Is Visa Subsidiary Alex Jones’ Last Refuge?

Alex Jones, founder and lead host of Infowars, has been booted off nearly every social media platform, lost access to advertising and web-hosting services, and is now denied service by the payment processor PayPal—but he is still able to generate revenue from his operation using a Visa-owned payment solution called Authorize.Net.

Because of his hateful rhetoric and bad-faith proliferation of conspiracy theories, Jones has been banned from using Facebook, YouTube, Twitter, Apple, Spotify, Stitcher, MailChimp, PayPal, and many online advertising services.

Authorize.Net services, according to its website, “more than 430,000 merchants, handling more than 1 billion transactions and $149 billion in payments every year.” Authorize.Net’s parent company is CyberSource, which Visa acquired in 2010. One of the merchants the service works with is the Infowars web store, where Jones sells nutritional supplements and prepper supplies at inflated prices. The code running the Infowars checkout page, specifically the credit card verification system, routes to Authorize.Net.

(Screenshot / Infowars Store)

In the terms of use presented on Authorize.Net’s website, the payment processor does not require users agree to any policies forbidding them from using the service to facilitate hate and harassment online. Color of Change, a nonprofit civil rights advocacy group, lists Visa as an “engaged” company, meaning that Visa has “no acceptable use policy but has actively removed groups under pressure,” including white supremacist groups. In the terms listed, the company says it does not assume responsibility for what its clients do and sell and that it does not guarantee “you will be satisfied with their products, services or practices.”

The Visa offshoot is currently the only method of online payment processing used by Infowars and Jones.
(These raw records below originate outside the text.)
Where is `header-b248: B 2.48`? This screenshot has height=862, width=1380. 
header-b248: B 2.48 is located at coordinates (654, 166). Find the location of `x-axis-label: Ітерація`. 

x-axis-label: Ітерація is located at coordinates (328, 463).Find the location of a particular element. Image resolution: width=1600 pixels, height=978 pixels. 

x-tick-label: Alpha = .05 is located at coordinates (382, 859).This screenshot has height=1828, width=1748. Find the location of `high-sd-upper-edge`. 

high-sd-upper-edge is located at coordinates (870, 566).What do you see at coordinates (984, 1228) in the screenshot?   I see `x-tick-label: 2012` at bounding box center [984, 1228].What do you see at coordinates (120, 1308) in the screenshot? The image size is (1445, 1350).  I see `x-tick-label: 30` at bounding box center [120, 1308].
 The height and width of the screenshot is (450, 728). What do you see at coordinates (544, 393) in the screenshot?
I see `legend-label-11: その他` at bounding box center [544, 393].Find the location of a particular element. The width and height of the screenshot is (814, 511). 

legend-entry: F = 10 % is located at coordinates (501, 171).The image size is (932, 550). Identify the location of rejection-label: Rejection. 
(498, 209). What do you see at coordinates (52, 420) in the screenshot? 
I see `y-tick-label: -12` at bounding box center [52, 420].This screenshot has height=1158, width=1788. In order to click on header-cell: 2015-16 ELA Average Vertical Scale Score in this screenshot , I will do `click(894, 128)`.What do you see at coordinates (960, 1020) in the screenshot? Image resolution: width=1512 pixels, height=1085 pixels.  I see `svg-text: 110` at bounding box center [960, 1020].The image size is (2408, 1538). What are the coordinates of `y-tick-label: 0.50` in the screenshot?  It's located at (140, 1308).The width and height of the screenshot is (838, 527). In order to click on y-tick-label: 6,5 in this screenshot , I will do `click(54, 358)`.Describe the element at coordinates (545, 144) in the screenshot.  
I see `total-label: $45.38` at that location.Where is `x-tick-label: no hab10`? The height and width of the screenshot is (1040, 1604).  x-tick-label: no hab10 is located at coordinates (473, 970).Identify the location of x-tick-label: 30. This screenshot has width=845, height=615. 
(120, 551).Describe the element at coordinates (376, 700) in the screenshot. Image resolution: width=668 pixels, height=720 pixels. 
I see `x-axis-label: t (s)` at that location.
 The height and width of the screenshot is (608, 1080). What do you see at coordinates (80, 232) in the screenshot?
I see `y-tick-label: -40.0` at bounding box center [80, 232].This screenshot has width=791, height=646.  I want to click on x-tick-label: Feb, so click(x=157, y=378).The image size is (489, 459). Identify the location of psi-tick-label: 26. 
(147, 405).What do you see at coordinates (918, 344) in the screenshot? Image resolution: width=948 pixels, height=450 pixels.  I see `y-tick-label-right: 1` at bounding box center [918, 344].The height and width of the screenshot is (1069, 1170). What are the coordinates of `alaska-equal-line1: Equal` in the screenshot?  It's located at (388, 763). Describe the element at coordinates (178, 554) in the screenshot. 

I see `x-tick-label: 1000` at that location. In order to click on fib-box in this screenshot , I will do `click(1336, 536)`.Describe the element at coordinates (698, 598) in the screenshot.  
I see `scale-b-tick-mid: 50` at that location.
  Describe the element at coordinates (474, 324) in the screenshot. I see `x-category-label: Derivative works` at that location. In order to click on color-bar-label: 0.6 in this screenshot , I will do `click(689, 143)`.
As Right Wing Watch and ThinkProgress reported, in the context of white supremacist groups, payment processors are fundamental to sustaining those who profit from extreme rhetoric online.

Last month, PayPal, a finance corporation with more explicit policies forbidding those engaging in hateful activities from using its services, cut ties with Infowars and ceased to handle transactions for the Infowars web store. The move came after Right Wing Watch reported that Infowars regularly violated PayPal’s terms of service and reached the company for comment. In a statement issued to USA Today, PayPal said:

[PayPal] undertook an extensive review of the Infowars sites, and found instances that promoted hate and discriminatory intolerance against certain communities and religions that run counter to our core value of inclusion.

Right Wing Watch reached out via email to the press contact provided on the CyberSource website to inquire whether the company had considered or conducted a similar review process at its company and whether it would share the findings if it had done so. We did not receive a response before publication but will update this piece if we receive a response.